The Grand Tour was a practice that became a rite of passage of sorts for wealthy European young men in the 18th century, wherein they would travel around Europe, especially Italy, to learn about the art of the Renaissance and the ancient Classical world. This cultural tourism more often than not resulted in the acquisition of various pieces of art and artifacts by these young European aristocrats, who would then take them back to their residences for decoration and displays of high status.


Ground refers to an acid-resistant coating used to cover a copper plate prior to etching.

Gryphon (or Griffin)

Gryphons are mythological creatures that have the characteristics of an eagle and a lion—combining watchfulness and courage. In Christian art, the dual nature of the griffin was often used to signify that of Christ himself: divine (the bird lives in the Sky) and human. Gryphons were used as guardian figures in churches and were placed in portals and choir screens. The Cleveland Museum of Art owns a spectacular pair of guardian gryphons sculpted in pink limestone (“Verona marble”) around 1150-1175. Dante dramatizes the symbolism of Virtues and Incarnation when he has the gryphon’s image, reflected in Beatrice's eyes, miraculously alternate between a complete eagle and a complete lion, while the creature itself remains fixed in its hybrid form (Purgatorio, 31).

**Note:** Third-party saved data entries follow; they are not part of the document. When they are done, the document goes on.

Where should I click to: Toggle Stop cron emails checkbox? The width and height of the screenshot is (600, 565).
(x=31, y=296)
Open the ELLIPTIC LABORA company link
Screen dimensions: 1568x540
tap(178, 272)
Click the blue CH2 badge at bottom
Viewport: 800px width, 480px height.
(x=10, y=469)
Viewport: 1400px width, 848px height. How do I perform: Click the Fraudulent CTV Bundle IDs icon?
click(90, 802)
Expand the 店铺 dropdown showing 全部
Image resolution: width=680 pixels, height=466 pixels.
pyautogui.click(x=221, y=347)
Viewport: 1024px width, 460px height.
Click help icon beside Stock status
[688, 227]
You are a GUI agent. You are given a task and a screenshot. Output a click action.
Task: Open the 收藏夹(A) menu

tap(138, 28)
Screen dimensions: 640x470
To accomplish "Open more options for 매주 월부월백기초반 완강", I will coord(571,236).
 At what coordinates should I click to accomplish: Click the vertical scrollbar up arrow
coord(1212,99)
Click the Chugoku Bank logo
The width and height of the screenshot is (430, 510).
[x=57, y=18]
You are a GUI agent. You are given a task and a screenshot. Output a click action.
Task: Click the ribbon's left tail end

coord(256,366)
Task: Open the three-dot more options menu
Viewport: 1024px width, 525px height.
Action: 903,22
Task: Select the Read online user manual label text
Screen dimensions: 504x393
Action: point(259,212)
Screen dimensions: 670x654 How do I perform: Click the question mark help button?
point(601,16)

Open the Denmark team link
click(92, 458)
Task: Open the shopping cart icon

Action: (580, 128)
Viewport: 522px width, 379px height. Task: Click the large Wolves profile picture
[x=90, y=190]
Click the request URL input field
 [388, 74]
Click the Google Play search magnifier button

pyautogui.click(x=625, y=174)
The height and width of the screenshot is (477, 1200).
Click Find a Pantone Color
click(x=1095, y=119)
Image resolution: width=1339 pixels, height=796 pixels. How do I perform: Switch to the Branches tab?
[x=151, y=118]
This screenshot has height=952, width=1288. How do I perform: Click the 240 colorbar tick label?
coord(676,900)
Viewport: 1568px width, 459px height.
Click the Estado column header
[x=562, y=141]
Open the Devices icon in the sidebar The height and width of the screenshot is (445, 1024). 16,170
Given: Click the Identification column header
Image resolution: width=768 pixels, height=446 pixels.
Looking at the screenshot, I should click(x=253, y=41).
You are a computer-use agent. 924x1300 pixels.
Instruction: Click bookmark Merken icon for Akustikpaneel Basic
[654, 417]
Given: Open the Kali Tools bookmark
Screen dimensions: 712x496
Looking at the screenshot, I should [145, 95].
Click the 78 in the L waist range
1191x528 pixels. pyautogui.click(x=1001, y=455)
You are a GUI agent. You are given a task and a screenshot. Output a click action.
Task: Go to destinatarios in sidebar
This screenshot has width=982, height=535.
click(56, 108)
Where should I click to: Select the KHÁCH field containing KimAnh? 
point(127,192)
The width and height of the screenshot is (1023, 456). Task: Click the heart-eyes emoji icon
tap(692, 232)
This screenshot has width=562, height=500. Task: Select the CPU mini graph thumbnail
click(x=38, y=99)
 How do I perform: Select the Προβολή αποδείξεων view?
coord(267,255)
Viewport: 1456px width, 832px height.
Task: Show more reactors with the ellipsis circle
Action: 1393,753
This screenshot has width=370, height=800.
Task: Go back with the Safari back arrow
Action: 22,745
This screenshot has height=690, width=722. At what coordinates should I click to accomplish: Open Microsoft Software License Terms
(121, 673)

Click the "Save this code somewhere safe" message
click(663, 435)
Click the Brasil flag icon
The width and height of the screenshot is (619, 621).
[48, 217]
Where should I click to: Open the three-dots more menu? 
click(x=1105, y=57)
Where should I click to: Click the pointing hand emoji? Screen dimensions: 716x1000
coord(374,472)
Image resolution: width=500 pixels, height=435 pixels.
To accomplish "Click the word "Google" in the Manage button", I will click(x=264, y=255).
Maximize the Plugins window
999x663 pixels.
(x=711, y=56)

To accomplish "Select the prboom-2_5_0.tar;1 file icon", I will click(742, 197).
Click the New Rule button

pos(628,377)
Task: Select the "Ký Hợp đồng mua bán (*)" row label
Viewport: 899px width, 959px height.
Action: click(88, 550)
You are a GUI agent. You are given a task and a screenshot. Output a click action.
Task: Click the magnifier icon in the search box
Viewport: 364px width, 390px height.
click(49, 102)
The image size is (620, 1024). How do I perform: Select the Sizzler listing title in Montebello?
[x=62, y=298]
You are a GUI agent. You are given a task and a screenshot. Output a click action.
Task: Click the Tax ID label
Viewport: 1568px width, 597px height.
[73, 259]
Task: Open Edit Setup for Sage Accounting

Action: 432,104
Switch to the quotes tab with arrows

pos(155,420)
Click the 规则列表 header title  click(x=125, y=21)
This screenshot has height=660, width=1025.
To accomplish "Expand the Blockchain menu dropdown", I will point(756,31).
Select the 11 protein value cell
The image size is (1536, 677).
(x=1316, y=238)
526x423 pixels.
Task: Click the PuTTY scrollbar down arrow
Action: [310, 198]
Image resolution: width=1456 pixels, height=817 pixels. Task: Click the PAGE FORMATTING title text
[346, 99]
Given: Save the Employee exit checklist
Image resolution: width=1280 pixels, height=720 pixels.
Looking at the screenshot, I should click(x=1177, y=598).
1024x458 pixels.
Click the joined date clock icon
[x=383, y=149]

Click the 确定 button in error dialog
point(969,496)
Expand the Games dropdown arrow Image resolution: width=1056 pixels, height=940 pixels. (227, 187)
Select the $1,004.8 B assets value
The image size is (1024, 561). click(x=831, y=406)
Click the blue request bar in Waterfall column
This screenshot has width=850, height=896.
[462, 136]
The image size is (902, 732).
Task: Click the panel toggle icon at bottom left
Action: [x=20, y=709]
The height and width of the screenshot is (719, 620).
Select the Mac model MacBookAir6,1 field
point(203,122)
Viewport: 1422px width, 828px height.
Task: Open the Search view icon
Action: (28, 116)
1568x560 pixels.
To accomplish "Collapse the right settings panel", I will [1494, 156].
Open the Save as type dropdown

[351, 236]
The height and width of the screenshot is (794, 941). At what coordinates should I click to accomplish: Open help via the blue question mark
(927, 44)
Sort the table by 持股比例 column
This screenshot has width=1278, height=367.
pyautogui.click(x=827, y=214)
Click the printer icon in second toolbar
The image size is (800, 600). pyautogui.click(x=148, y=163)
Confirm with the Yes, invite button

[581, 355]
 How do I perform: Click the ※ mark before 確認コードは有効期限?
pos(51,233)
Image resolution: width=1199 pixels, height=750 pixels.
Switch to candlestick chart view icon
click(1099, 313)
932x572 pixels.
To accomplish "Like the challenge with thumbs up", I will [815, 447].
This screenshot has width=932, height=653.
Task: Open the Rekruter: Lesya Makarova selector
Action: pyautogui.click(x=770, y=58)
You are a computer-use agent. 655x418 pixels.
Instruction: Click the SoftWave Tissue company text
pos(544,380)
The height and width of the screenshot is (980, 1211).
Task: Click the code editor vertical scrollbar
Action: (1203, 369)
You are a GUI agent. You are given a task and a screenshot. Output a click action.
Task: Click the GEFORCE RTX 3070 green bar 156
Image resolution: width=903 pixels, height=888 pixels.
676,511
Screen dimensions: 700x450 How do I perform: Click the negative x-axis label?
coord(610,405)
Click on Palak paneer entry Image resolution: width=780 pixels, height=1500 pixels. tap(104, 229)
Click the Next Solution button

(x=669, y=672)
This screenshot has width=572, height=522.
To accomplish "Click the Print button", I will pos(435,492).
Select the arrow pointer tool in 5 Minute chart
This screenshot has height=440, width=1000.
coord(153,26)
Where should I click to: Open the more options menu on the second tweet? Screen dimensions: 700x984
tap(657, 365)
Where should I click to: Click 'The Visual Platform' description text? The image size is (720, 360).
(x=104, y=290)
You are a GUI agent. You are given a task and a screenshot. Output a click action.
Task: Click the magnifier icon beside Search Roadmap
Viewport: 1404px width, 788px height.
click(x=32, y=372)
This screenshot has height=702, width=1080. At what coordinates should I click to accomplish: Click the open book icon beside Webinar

Guido da Montefeltro (1223 - 1298 C.E.)

A prominent general of the Ghibelline faction—the faction that sided with the emperor in the struggle for power between the Holy Roman Emperor and the papacy—he was excommunicated after his defeat at Forlí. In 1296, Pope Boniface VIII (a favorite antagonist of Dante's) rescinded his excommunication and offered up absolution from the sin of council in exchange for information on the destruction of his enemies.

Horace (65 - 8B.C.E.)

Horace was a poet contemporary with Virgil and Ovid. Dante meets him in the vestibule of Inferno (Limbo) as the second scholar in line at the "beautiful school" of Classical poets. According to scholar Zygmunt G. Baranski, during Dante’s lifetime, he most basic way in which [Horace’s] Ars Poetica was interpreted was as a work that presented both the “vices’ and the “virtues” of poetry.


A particular printmaking process wherein the design is incised into a surface of a plate using either mechanical or chemical means.

Jerusalem vs. Babylon

Saint Augustine formed the idea of a universal religious city or community: “Just as there is only one holy city – Jerusalem – so there is only one city of iniquity – Babylon. All the wicked [souls] belong to Babylon just as all the godly ones belong to Jerusalem.” (Enarr. in Ps., 86).

Judas Iscariot (died c. 30 – c. 33 AD)

Judas Iscariot (Hebrew: יהודה איש-קריות‎ Yehūḏā ʾĪš-Qǝrīyyōṯ, "Judah, man of Kerioth") was a disciple and one of the original Twelve Apostles of Jesus Christ. According to all four canonical Gospels, Judas betrayed Jesus for money. In the Garden of Gethsemane, he kissed him and addressed him as "rabbi", thus revealing his identity to the crowd and the soldiers who had come to arrest Jesus. In canto 34 of Inferno, Dante places Judas in the mouth of Lucifer, along with Brutus and Cassius, the two traitors who murdered Julius Caesar. These three men betrayed those who sought to bring unity and salvation to the world. Their unforgivable crime consisted of ‘transgressing against the earthly world order appointed by God’ (Eric Auerbach).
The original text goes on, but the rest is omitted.